Count the lines in the entries below that contain the string "should", treating uppercase and lowercase as different, and give only the number.

-- -- --

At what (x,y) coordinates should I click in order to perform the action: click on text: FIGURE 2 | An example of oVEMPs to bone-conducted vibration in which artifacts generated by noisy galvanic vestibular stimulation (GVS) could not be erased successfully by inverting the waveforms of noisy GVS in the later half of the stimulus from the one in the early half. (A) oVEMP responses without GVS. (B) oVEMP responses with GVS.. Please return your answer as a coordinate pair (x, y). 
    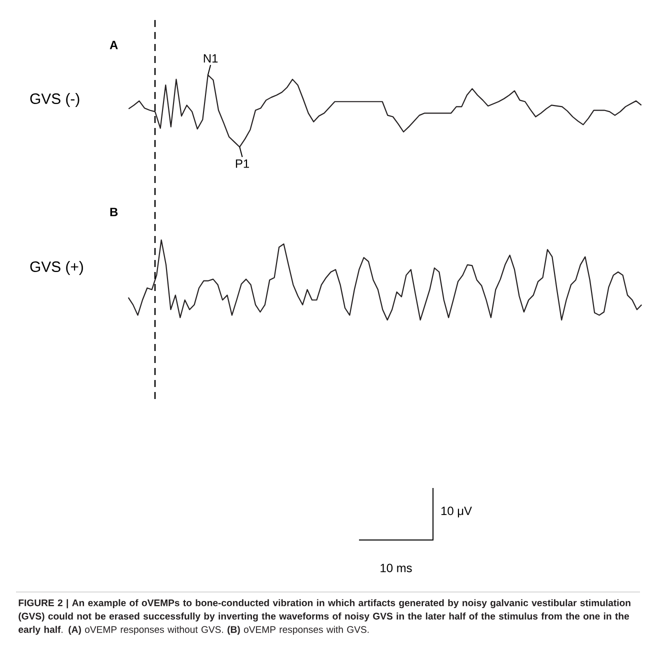
    Looking at the image, I should click on (324, 617).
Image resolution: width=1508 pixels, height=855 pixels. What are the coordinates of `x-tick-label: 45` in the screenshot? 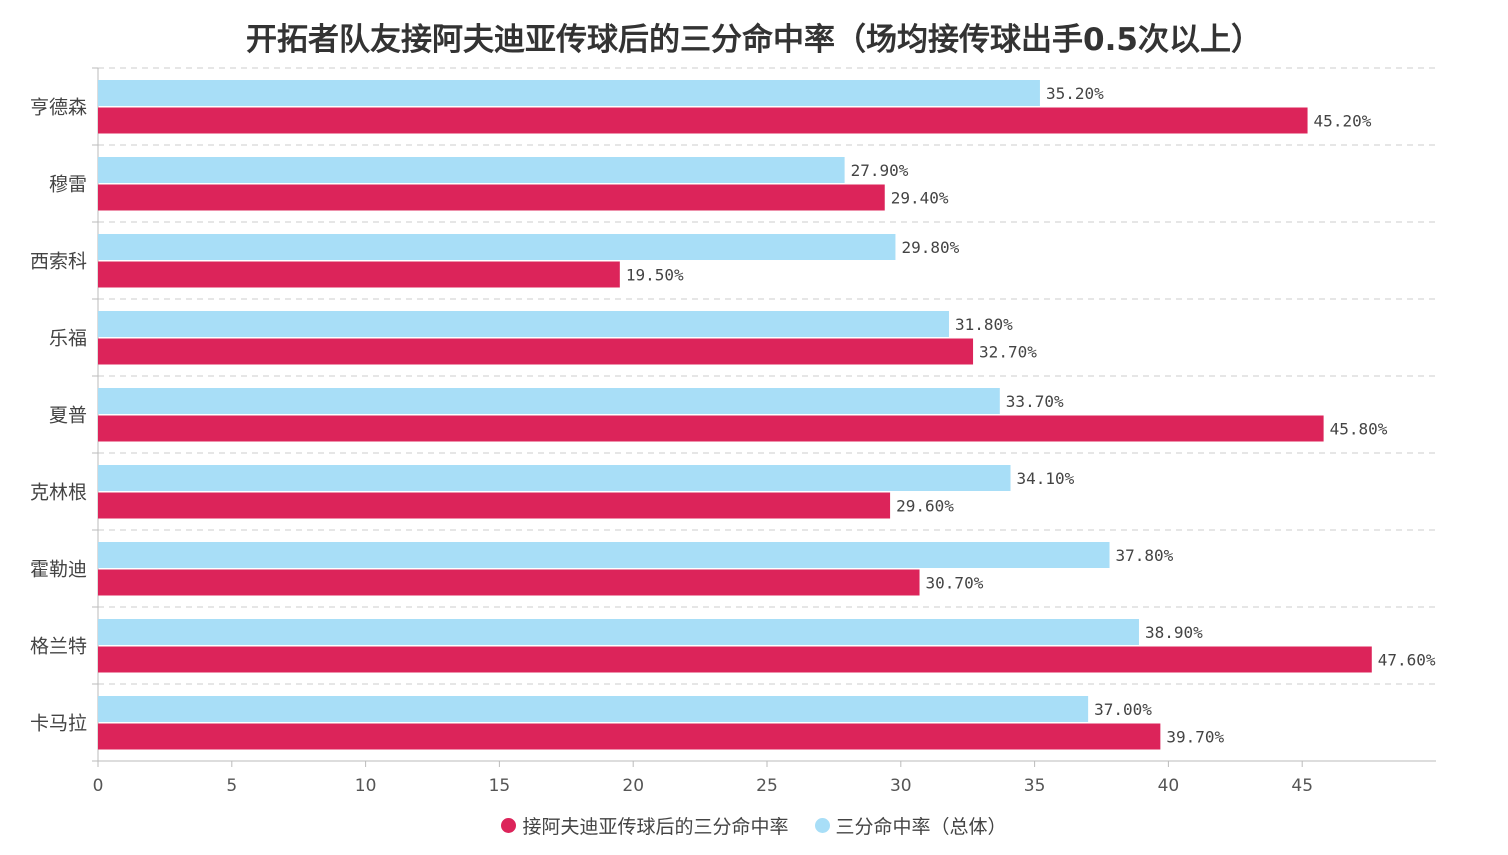 It's located at (1302, 786).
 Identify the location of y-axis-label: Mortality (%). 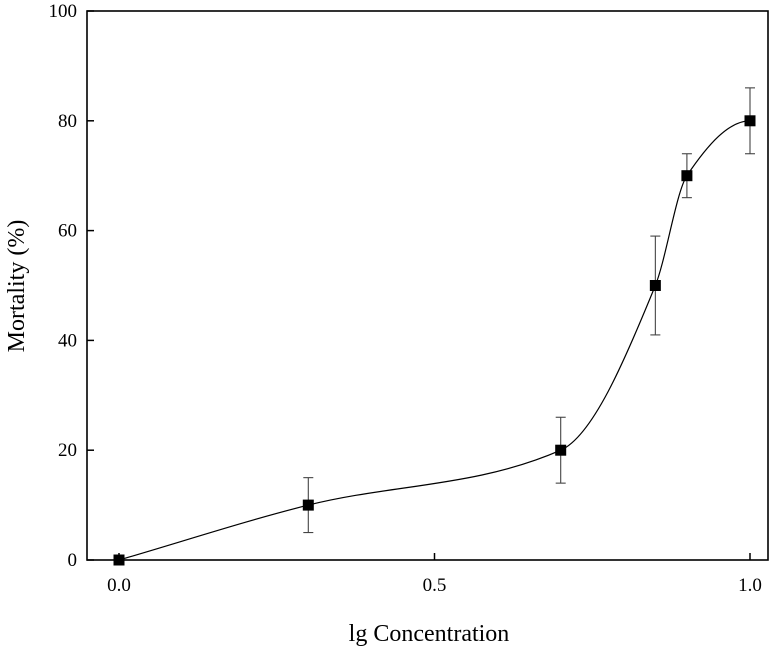
(17, 286).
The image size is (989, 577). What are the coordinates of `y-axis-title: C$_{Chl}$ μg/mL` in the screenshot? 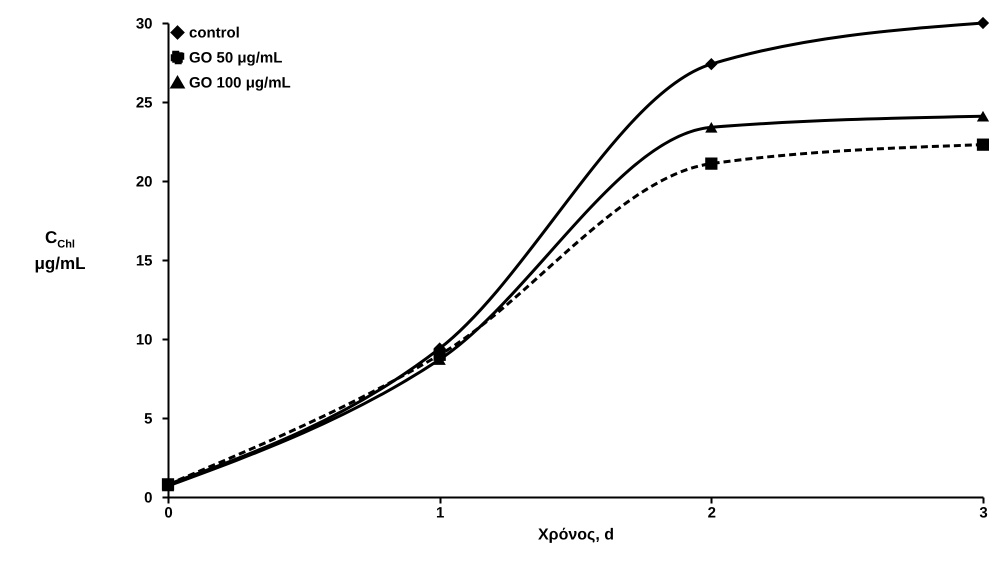 It's located at (60, 251).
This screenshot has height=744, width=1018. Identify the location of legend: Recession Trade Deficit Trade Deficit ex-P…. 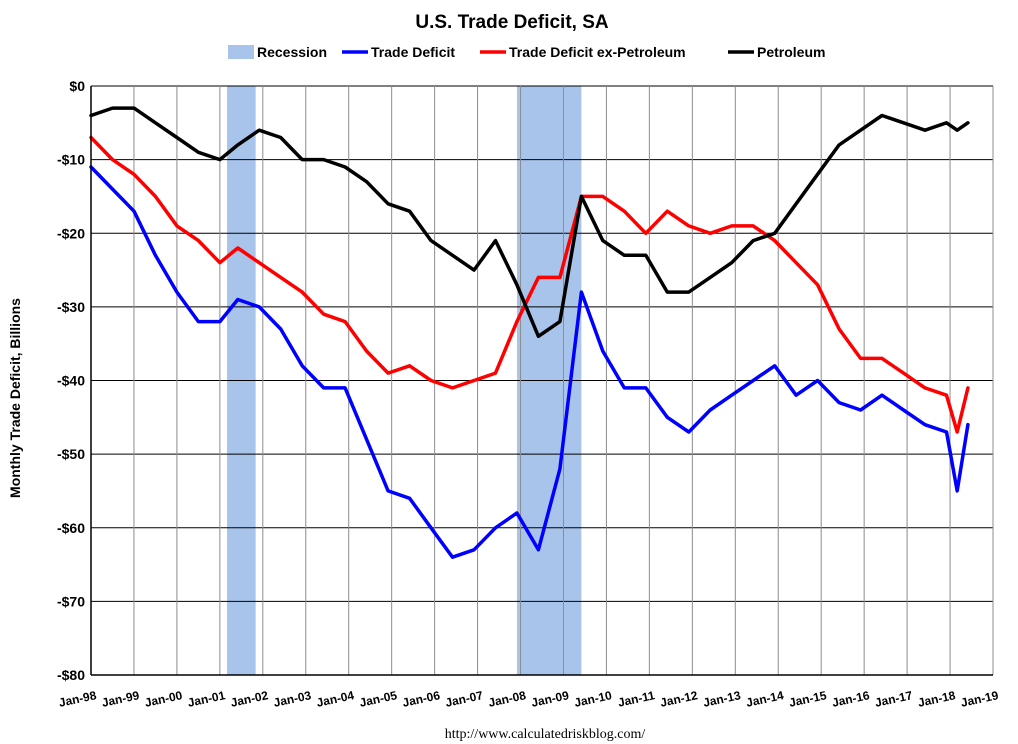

-- -- --

▸ Answer section:
2